On Friday, March 1, 2024, I got my first tattoo. And it was a spiritual1 practice for me for many reasons, including but not limited to the following threads:
In resistance to purity culture2, this tattoo was a radical act of bodily acceptance and autonomy.
I chose the moon phases specifically because of their significant spiritual meaning to me, especially as a disabled person. TL;DR: the moon is an important part of how I connect to the divine3.
Moon phases figure heavily into my forthcoming book.
Moons have symbolism for the bi community, of which I am part.
For all of these reasons, I could think of no better thing to put permanently on my body.

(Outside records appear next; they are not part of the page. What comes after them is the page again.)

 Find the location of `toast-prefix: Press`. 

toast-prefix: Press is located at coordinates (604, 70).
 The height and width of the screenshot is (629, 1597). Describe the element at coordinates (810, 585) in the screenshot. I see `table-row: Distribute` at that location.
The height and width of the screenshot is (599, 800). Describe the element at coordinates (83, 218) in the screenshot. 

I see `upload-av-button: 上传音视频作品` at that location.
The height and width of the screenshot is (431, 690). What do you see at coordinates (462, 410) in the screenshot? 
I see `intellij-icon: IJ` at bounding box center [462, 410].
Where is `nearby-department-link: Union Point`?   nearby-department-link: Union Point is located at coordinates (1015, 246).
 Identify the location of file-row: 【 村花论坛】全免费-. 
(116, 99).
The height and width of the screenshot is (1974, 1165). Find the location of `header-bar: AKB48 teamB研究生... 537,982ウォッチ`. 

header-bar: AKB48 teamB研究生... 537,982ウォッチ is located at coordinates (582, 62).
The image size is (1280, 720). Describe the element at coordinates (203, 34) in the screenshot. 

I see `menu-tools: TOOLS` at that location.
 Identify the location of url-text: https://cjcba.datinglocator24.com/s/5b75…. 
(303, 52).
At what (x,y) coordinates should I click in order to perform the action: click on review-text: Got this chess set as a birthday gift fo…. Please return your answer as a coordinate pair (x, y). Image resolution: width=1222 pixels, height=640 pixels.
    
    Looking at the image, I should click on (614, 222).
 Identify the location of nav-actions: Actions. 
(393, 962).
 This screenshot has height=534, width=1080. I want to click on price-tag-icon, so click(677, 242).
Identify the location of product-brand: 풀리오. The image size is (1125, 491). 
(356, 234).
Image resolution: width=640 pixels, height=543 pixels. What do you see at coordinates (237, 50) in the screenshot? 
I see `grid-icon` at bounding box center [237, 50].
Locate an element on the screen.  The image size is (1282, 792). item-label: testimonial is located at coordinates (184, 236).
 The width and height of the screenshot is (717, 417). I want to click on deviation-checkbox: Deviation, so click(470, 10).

I love that there is a physical reminder on my arm that no matter the phase of life, by a love stronger than death, I am connected to all who have gone before and all who will come after—indeed, the whole cosmos.
And that is enough.
P. S. I want to hear from you: Have tattoos been a liberative experience for you? Let me know in the comments!
In Wonder,
Kandi Zeller (she/her)
When I describe or experience any tool/practices as spiritual, I want to acknowledge that that is not everyone’s experience. Any practice/tool I share is meant for all, regardless of spiritual label (or lack of label) or whether you experience these tools as spiritual or as some other adjective(s). Labels, while helpful in describing our experiences, are ultimately insufficient, so I want to hold space for that tension here.
My understanding of how God expresses Godself is expansive. Basically, I conceive of spirituality as our experience with divine love and connection. But even that feels a little religious-y. Put another way, I believe spirituality is the place where we as individuals and communities connect with the “force of love that holds up the universe” (in words sometimes attributed to Julian of Norwich), whether we conceive of that love as divine or as the love shared between fellow humans/other creatures or some combination of both loves. It is the place within our bodies and our communities where we find love and connection with all who have come before and who will come after.
I love this so much! It’s so perfect. I don’t have any tattoos (yet) but my daughter does and she’s studying to become a tattoo artist. I want her to do my first tattoo. 🥰
I got my first tattoo in 2017 while I was separated from my husband because of infidelity and other things that I found out about. For me, it was part of my rebellion against everything I’ve been told about how to be a “good wife and mother“ and how to “support my husband” and how to help him in his purity struggles by offering myself to him Whenever, and however. I had such anger (and still do) against the subculture and culture that forced me to enable my husbands behavior for 32 years that I was just done. That was before I completely left the church, but it was the start. Myself daughter and I got matching tattoos that say take heart John 16. I needed a reminder that I could take heart in my relationship with God because that had nothing to do with the evangelical church. Well, I’m tempted, and still would like to get a second tattoo, so far, that’s my one and only. But it was a very empowering decision!